[WHAT IS EXPECTED]
Write out precisely the lines beginning with the line that contains "Privacy Policy (1381, 1459)" and ending with the last line of the entries, and no other lines.

* * * * *

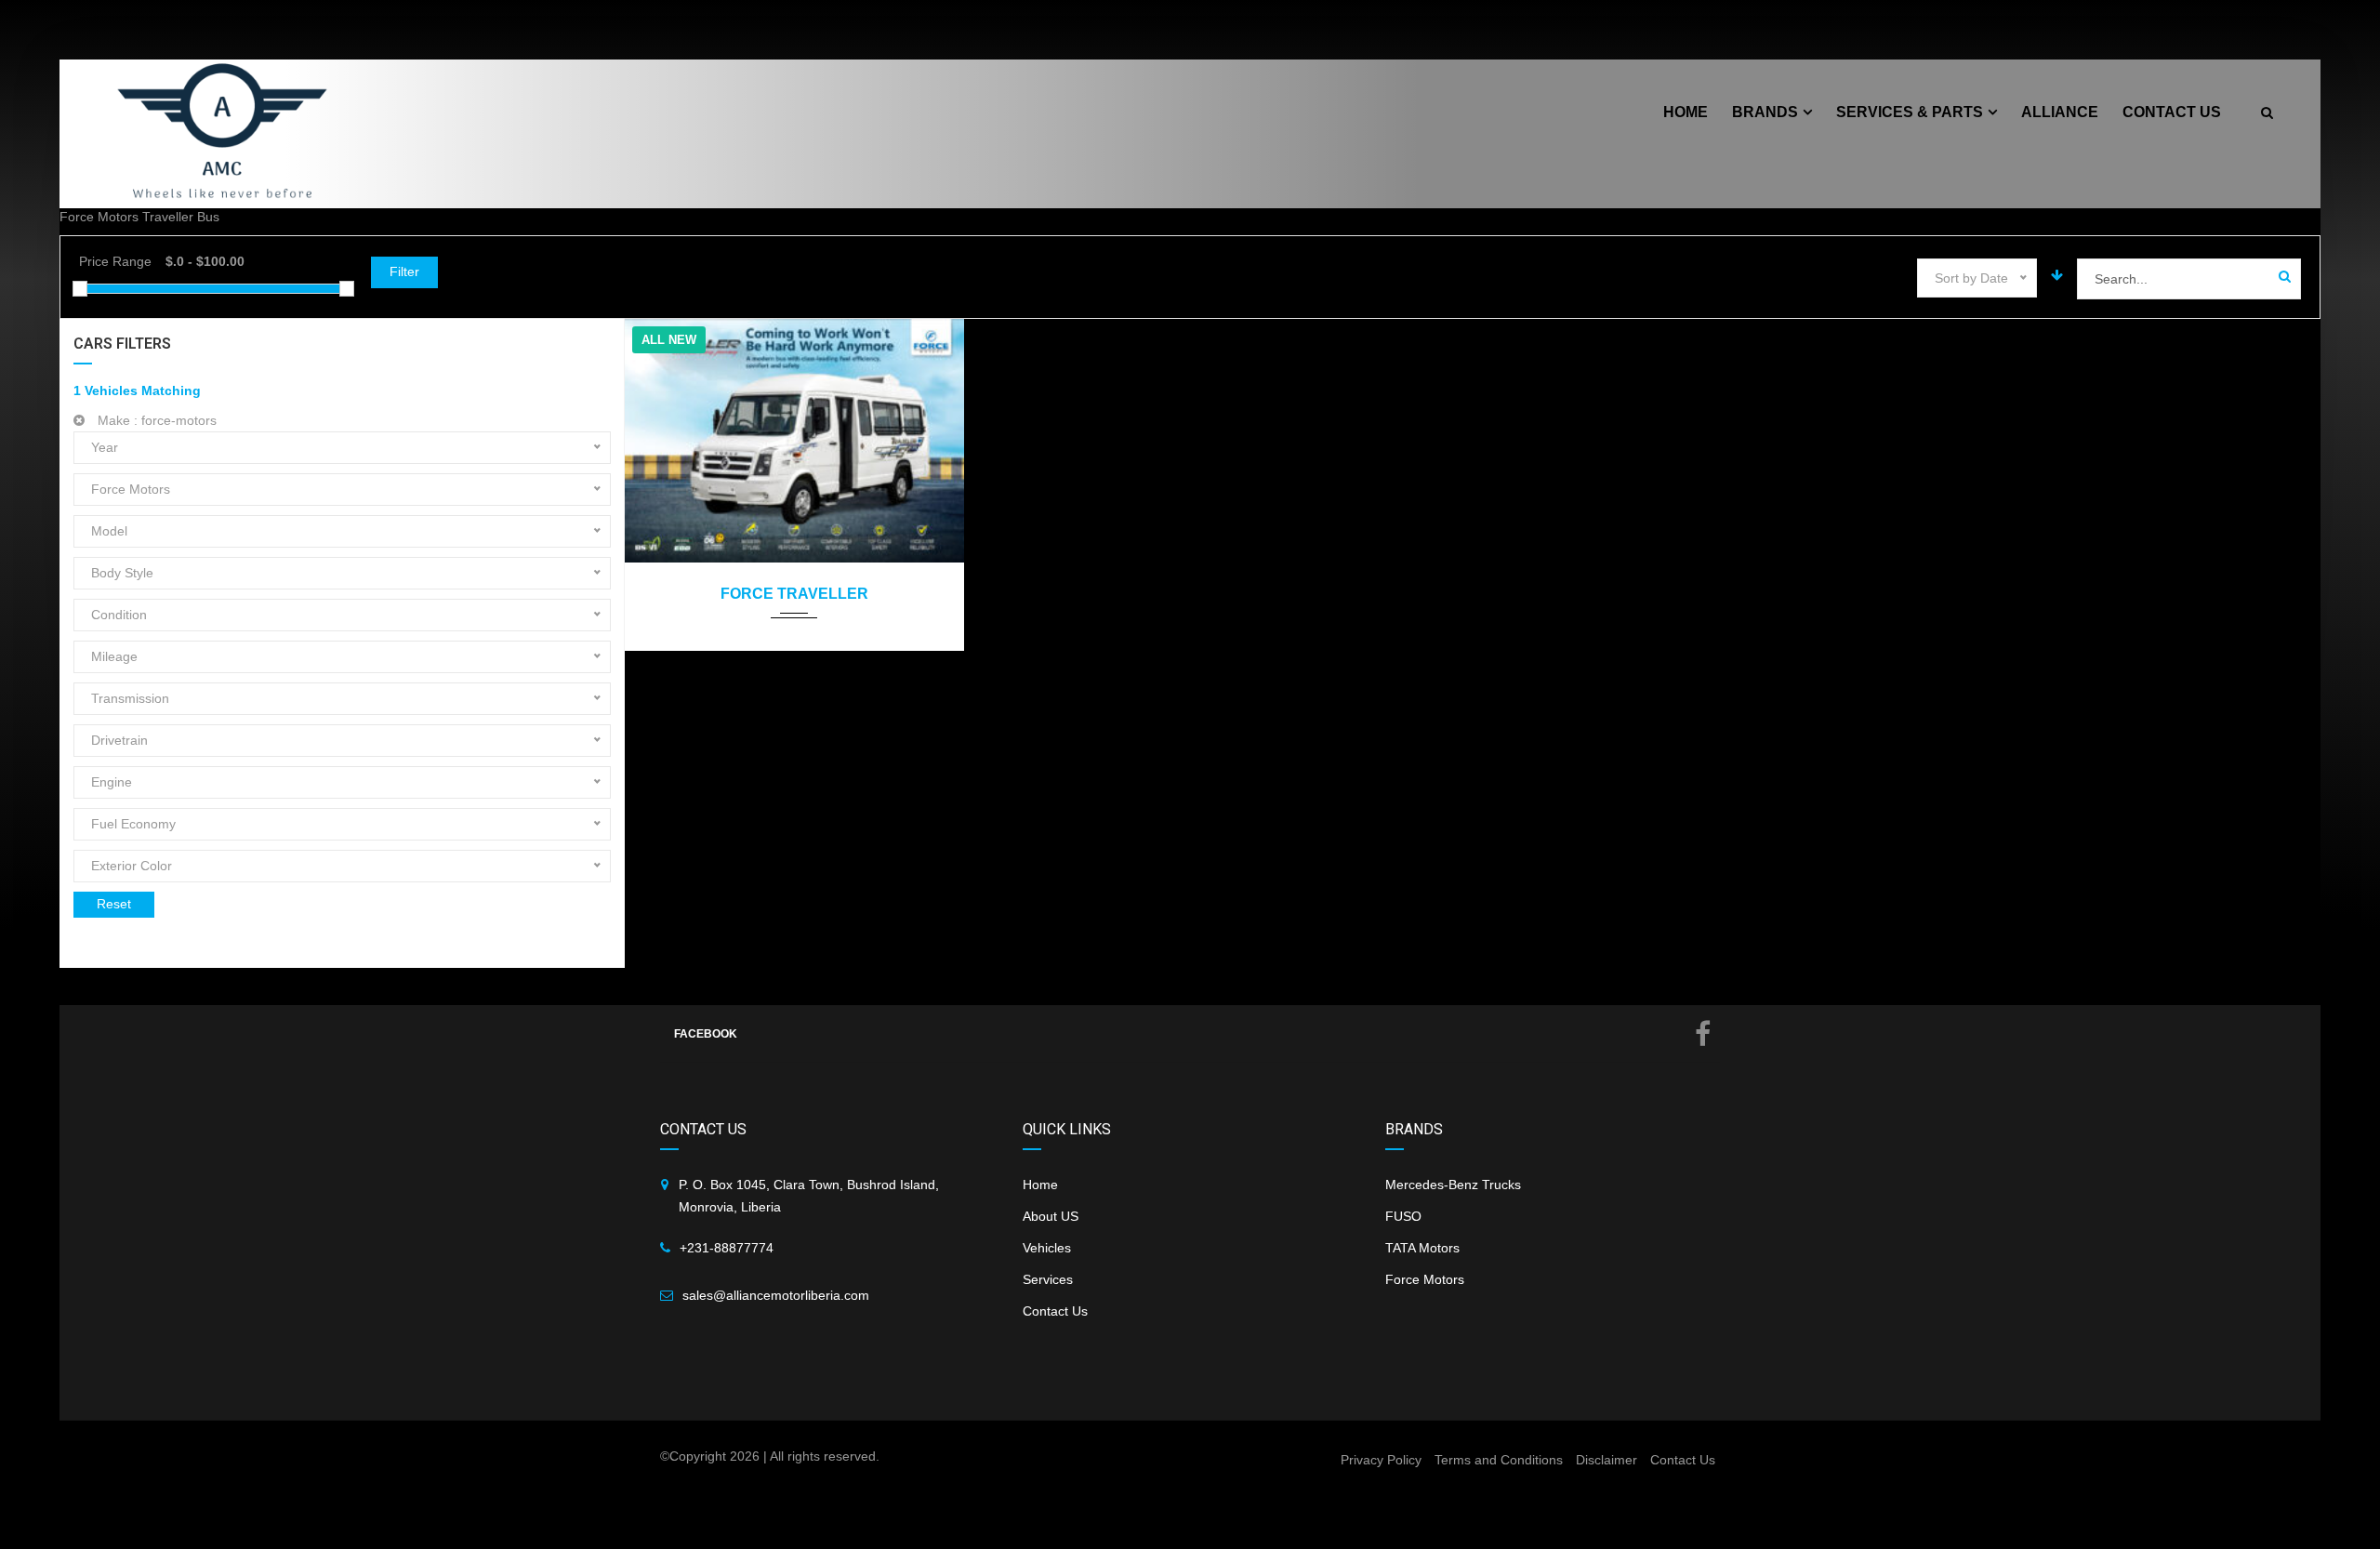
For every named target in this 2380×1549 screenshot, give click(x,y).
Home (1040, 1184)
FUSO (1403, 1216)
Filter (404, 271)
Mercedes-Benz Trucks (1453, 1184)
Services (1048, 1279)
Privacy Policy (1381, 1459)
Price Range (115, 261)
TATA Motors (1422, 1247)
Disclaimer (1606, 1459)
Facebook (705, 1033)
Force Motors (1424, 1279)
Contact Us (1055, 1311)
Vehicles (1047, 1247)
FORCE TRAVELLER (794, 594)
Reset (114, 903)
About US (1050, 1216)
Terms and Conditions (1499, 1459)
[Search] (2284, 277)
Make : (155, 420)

* * * * *

[OUTPUT BELOW]
Privacy Policy (1381, 1459)
Price Range (115, 261)
TATA Motors (1422, 1247)
Disclaimer (1606, 1459)
Facebook (705, 1033)
Force Motors (1424, 1279)
Contact Us (1055, 1311)
Vehicles (1047, 1247)
FORCE TRAVELLER (794, 594)
Reset (114, 903)
About US (1050, 1216)
Terms and Conditions (1499, 1459)
[Search] (2284, 277)
Make : (155, 420)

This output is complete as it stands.